Kral her gün kafesinde ağzını oynatmadan kendisiyle konuşurken, kraliçe kralın camdan kafesini görmeden karşısına geçip bir şeyler anlatmaya devam etmişti. Kral kendisine anlattıkları yüzünden delirmeye başlarken, kraliçe cevap alamadıkları yüzünden unuttuğu deliliği tekrar hatırlamıştı. Genelde sessizlikten, bazense diğer şeyler yüzünden kralla kavgalar etmiş, karşılık alamayınca çıldıracak gibi olmuştu. Sonunda konuşmaktan vazgeçmiş, kralla içinden kavga etmeye başlamıştı. Kral, onun içinden ettiği kavgaları duymuş, tüm söylediklerine sessizlikle cevap vermeye devam etmişti. Kraliçe kralın gördüğü tek kadın olmasına karşın, kral kraliçenin gördüğü ikinci adam olmaya devam etmişti. Ancak birinci adam ortada olmadığından, durum eşitlenmişti. Kavgaları içlerinde büyürken, edebi bir kudrete sahip olan sevgileri de tıpkı kavgaları gibi içlerinde büyümeye devam etmişti. Birbirlerine olan bu kudretli sevgi, gün geçtikçe ana oğul sevgisinden uzaklaşmış, etrafını saran tutku nesneleri ile aşka yaklaşmıştı. Onlar tutkuya yaklaştıkça sevgileri hastalanmış, bu hastalıklı hal kavgalarının şiddetini artırmıştı. Dudaklarını oynatmadan birbirlerine olmayacak şeyler söylemiş, ses çıkartmadan kavgalar etmeye devam etmişlerdi.

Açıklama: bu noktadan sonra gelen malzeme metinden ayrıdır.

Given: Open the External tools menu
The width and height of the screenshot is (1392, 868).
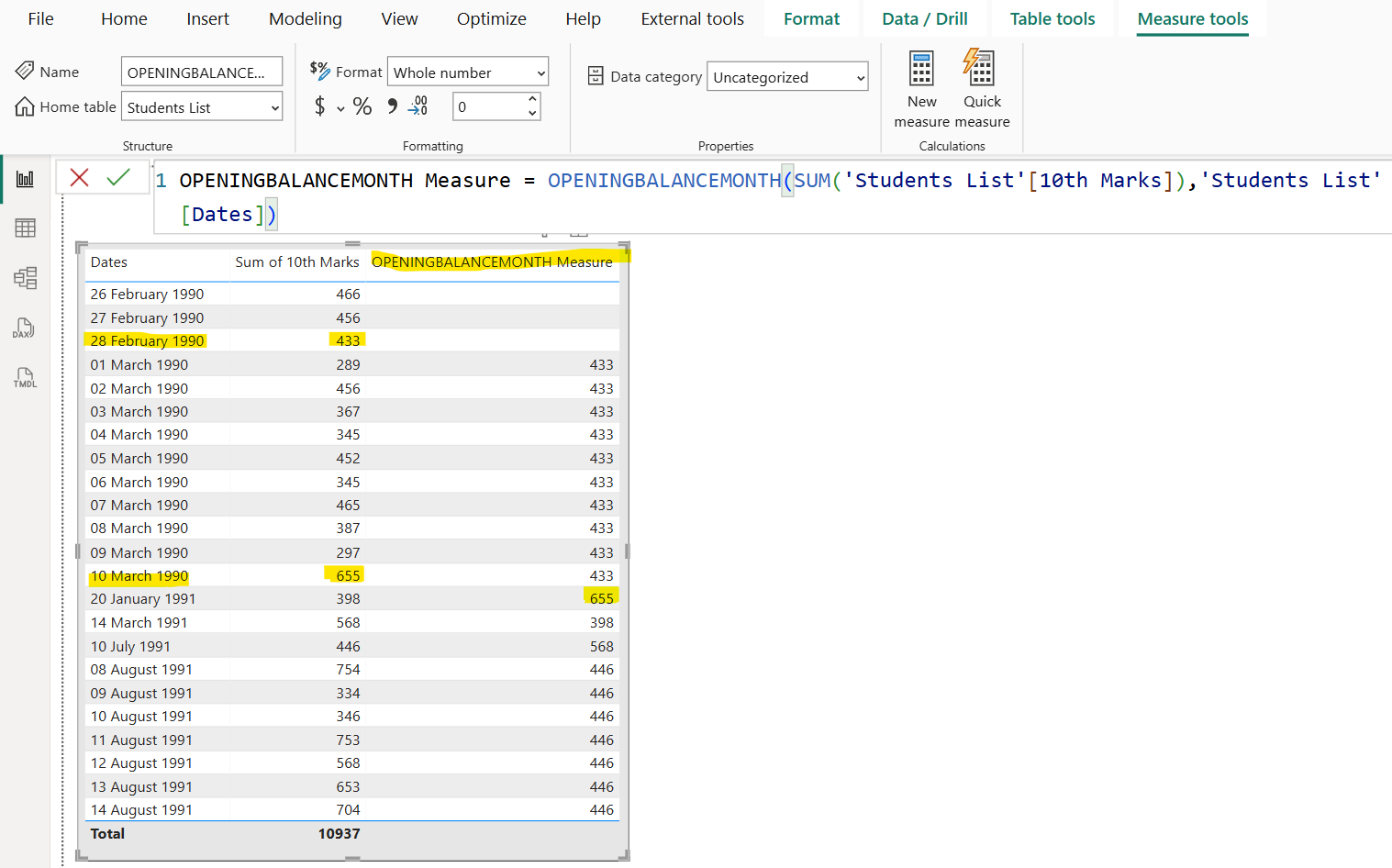Looking at the screenshot, I should 692,17.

Kral ve kraliçenin iç savaşları, içlerindeki kanın gövdeyi götürmesiyle son bulmuştu. İçleri öylesine kanamıştı ki, ölmüştü. İçleri ölünce de birbirlerine besledikleri aşk, yerini bilmedikleri bir duyguya bırakmıştı. Birbirlerini hem sevip hem nefret ederken, kraliçe konuşmadığı ve kral duymadığı için, saraydaki sessizliğe alışmak zorunda kalmışlardı. Onlar alışsalar da sessizlik, sessizlik olmaya devam etmişti. Sarayın her yanına yayılmış, delirtici gücünü sarayın tüm canlıları üzerinde ustaca kullanmıştı. Günler geçerken kral ve kraliçe içlerini yalnızca delirtici sessizliklerle doldurmuş, bu sessizlik için birbirlerini suçlamışlardı. Yerini bilmedikleri duygular içlerinden toplanıp gitmişti. Sessizlik onları delirtirken kral kraliçenin, kraliçe de kralın ölmesini istemişti. Biri ölsün ve kalan feryat etsin, bu sessizlik bitsin istemişlerdi. İkisi de yaşamaya devam etmiş, içlerinin ölüsünü gömmemişlerdi.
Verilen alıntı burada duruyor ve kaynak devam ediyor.